At the beginning, your tree should consist of just the root node with pointers to 10 empty buckets in the hash bucket file. As buckets are filled based on the right-most digit of the key of the record being inserted, new leaf nodes will be added to the tree and buckets will need to be split. To add new buckets to the hash file, all you need to do is append the new buckets to the end of the file (and, optionally, reuse the old bucket, to save space). For this program, use hash buckets that can hold 1,000 index records each. I recommend that each bucket be based on a data structure that consists of (a) a count of how many of the 1,000 slots are filled, and (b) an array of slots. The hash file will be just a binary file of these bucket structures.
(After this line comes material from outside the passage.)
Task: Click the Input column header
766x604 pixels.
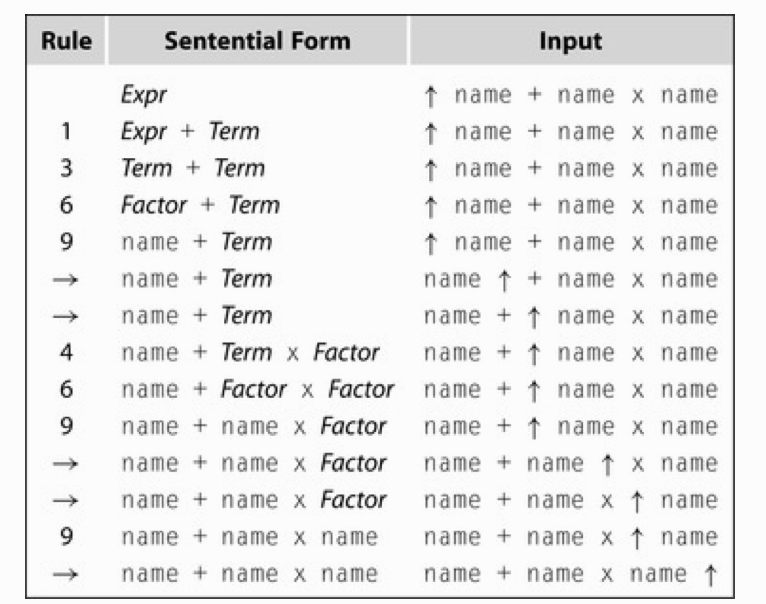Action: (x=571, y=41)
Once the dynamic hashing structures (the in-memory tree and the on-disk buck file) are created, the program is to process a simple variety of query using your dynamic hashing index. Prompt the user to enter a sequence of a Trip Total suffixes (e.g., a Trip Total of $6.70 has potential suffixes of 0, 70, 670, 0670, etc.). Your program should display the Trip ID and Trip Total fields associated with the given suffix and the total number of records that were printed. Sequentially scanning the binary file to find the matching records is not acceptable the querying must use your index. Display the Trip ID and Trip Total fields using the same output format you used for Program #1.

Data

The binary file to be indexed is to be the one your PartA.java program from Program #1 creates. If you need to make changes to PartA.java to create a correct binary file for this program to index, be sure to submit your updated PartA.java in addition to this program.

The queries will consist of suffixes as described above. Suffixes of no digits and of a ridiculously large quantity of digits should all be handled reasonably.
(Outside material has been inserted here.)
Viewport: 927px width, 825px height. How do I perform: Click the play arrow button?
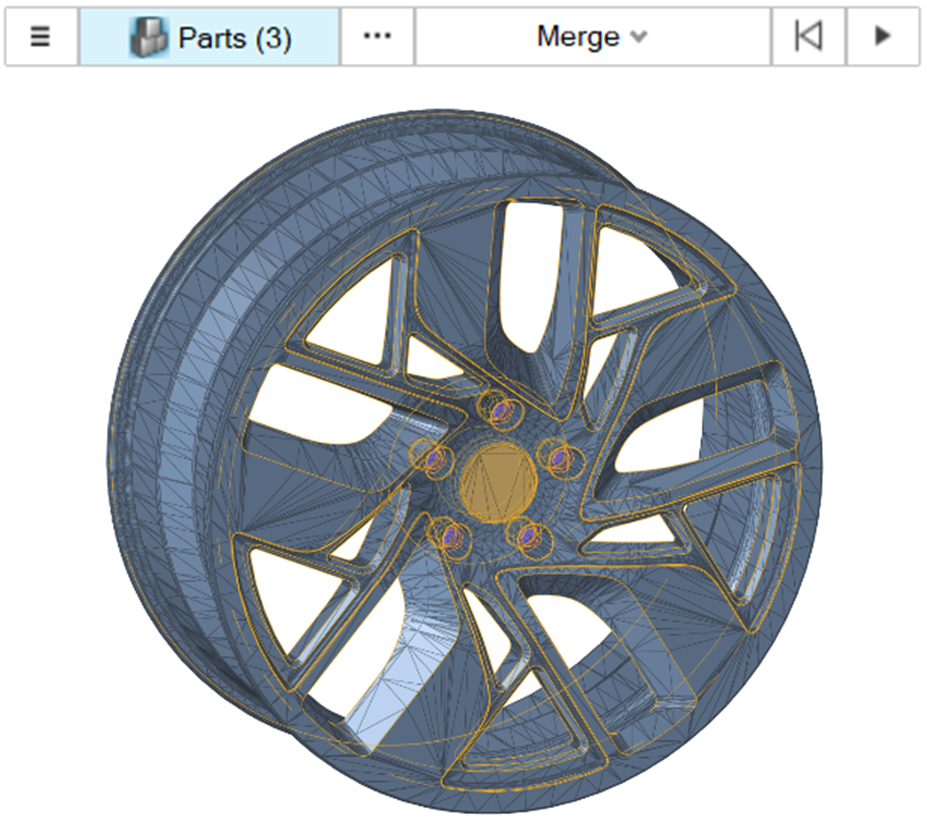(x=882, y=36)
As for dreaming up queries for testing, that’s up to you. We’ll test with a variety of query strings, of course, to make sure that your code is operating correctly and robustly. Thus, so should you.

Output

Apart from the various prompts to the user, the only displayed output from your program should be the query results. After the list of records, display a count of the number of records that match each query: “# records matched your query.”

Hand In

You are required to submit your completed program file(s) using the turnin facility on lectura.
The submission folder is cs460p2. Instructions are available from the document of submission instructions linked to the class web page. Because we will be grading your program on lectura, it needs to run on lectura. This means that you need to test it on lectura. Name your main program source file Prog2.java so that we don’t have to guess which files to compile, but feel free to split up your code over additional files if you feel that doing so is appropriate. Submit each file as-is; that is, do not ‘package’ them into ZIP or TAR files.

Want to Learn More?

  • There aren’t many examples of our version of Dynamic Hashing available. I refer to this type of external hashing as “Dynamic Hashing” to distinguish it from Extendible Hashing, which is more well-known. But, really, Extendible Hashing is an example of the general concept of dynamic hashing, too.
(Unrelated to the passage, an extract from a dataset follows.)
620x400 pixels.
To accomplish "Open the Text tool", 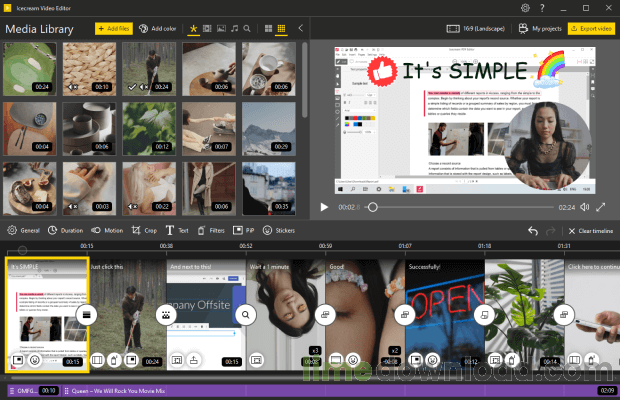I will point(177,230).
Other Requirements and Hints:

  • It is possible that a bucket size of 1,000 records might prove to be insufficient, given that the data is far from uniformly distributed (many Trip Totals end in “5”, for example). If so, use Piazza to work with your classmates to determine an adequate (but not wastefully large!) bucket capacity, and use it.
  • Work on just a part of the program at a time; don’t try to code it all before you test any of it. Don’t be afraid to do things a little bit backwards; for example, it’s nice to have a crude query algorithm in place to help you test the construction of your index.
  • You can make debugging easier by using only a small amount of carefully selected data - and very small buckets - as you develop the code. Switch to the complete data file and full-size buckets when everything seems to be working.
  • Repeating one of my standard pieces of advice: Comment your code according to the style guidelines as you write the code (not in the last few hours before the due date and time!). Doing this makes writing documentation far less tedious.
  • As always: Start early! There’s plenty to do here.